**How to complete this task:**
In the listing below, find the line containing "The image size" and the line containing "The height and", then copy exactly everything from the first through the second, except the pictures.

**Records supplied:**
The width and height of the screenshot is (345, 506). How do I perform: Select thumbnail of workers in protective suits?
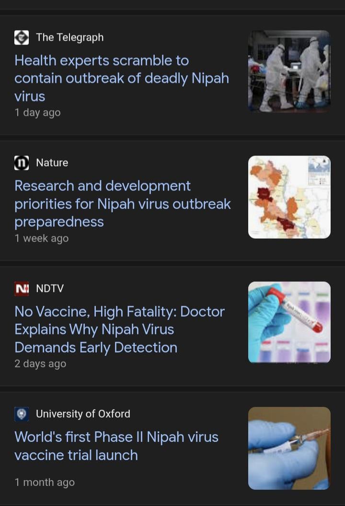(289, 72)
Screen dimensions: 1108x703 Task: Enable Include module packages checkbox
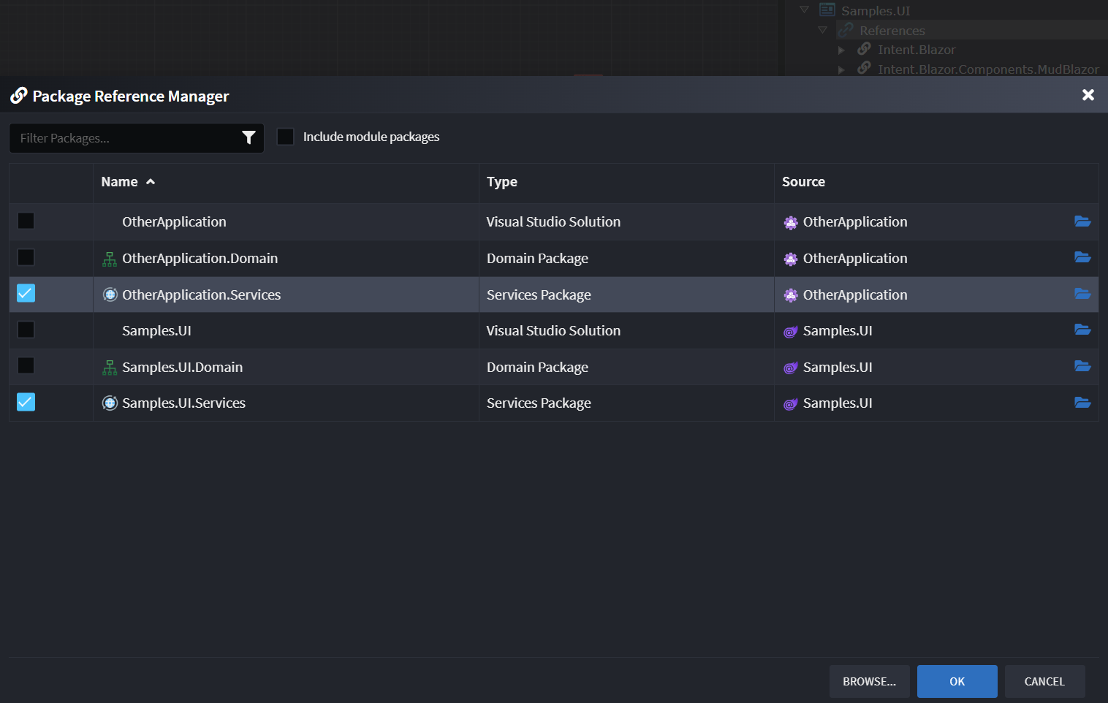285,137
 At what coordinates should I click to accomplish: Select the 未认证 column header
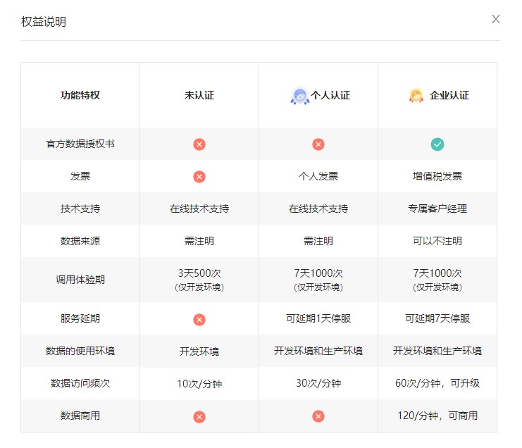tap(199, 95)
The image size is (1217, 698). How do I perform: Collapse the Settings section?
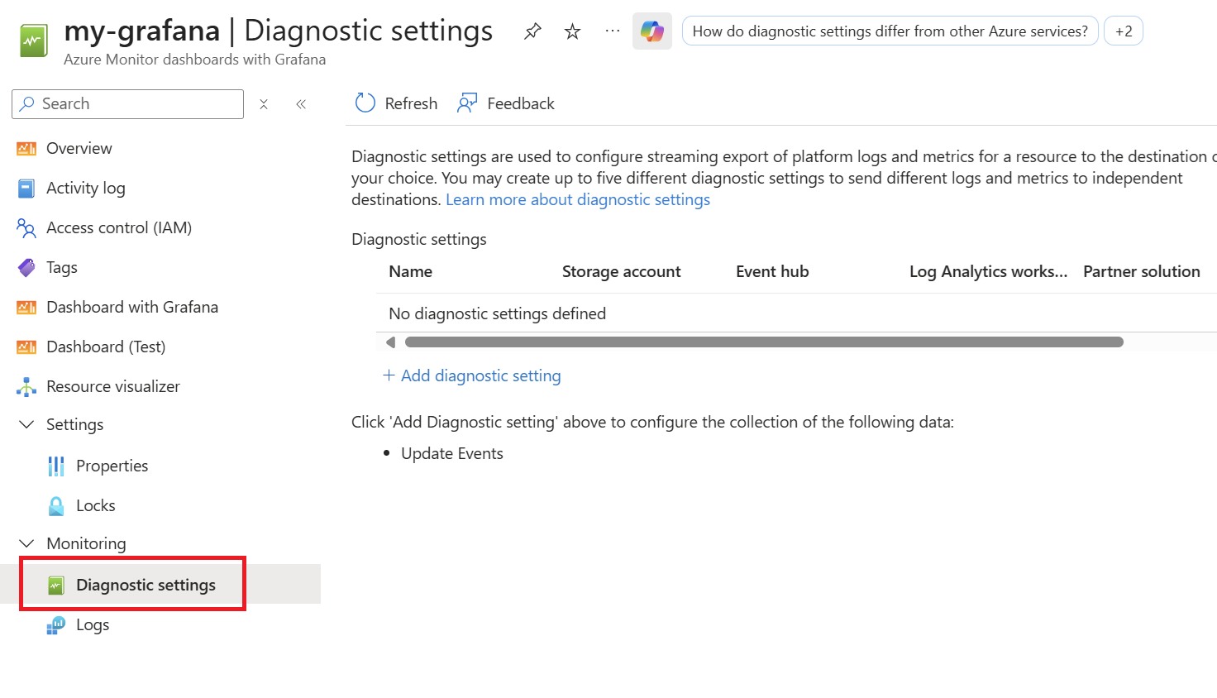pos(26,424)
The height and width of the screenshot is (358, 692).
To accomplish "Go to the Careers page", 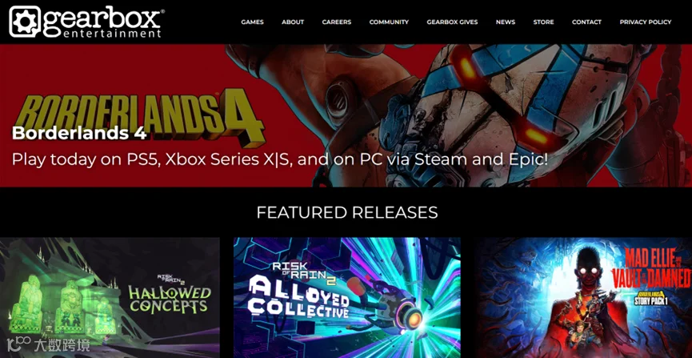I will click(x=337, y=22).
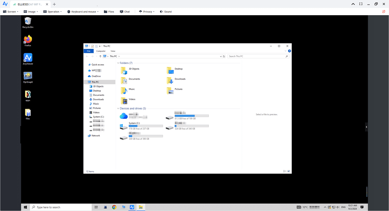Open the AnyViewer Files transfer tool
This screenshot has height=211, width=389.
pos(109,11)
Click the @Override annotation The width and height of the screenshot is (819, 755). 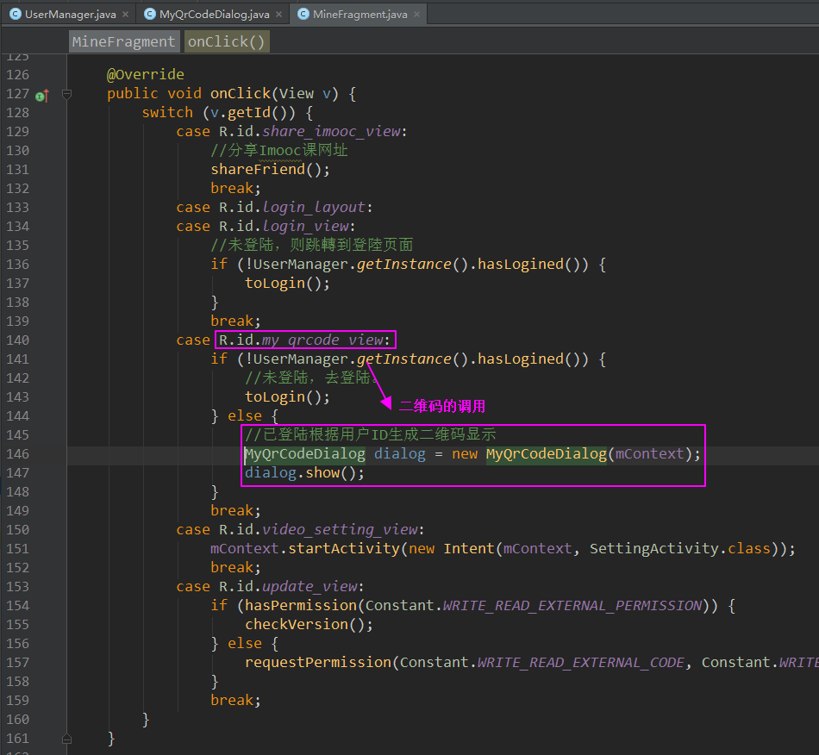(x=145, y=74)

**Expected answer:**
The image size is (1217, 698). How do I perform: Collapse the Settings section?
pos(26,424)
The height and width of the screenshot is (358, 692).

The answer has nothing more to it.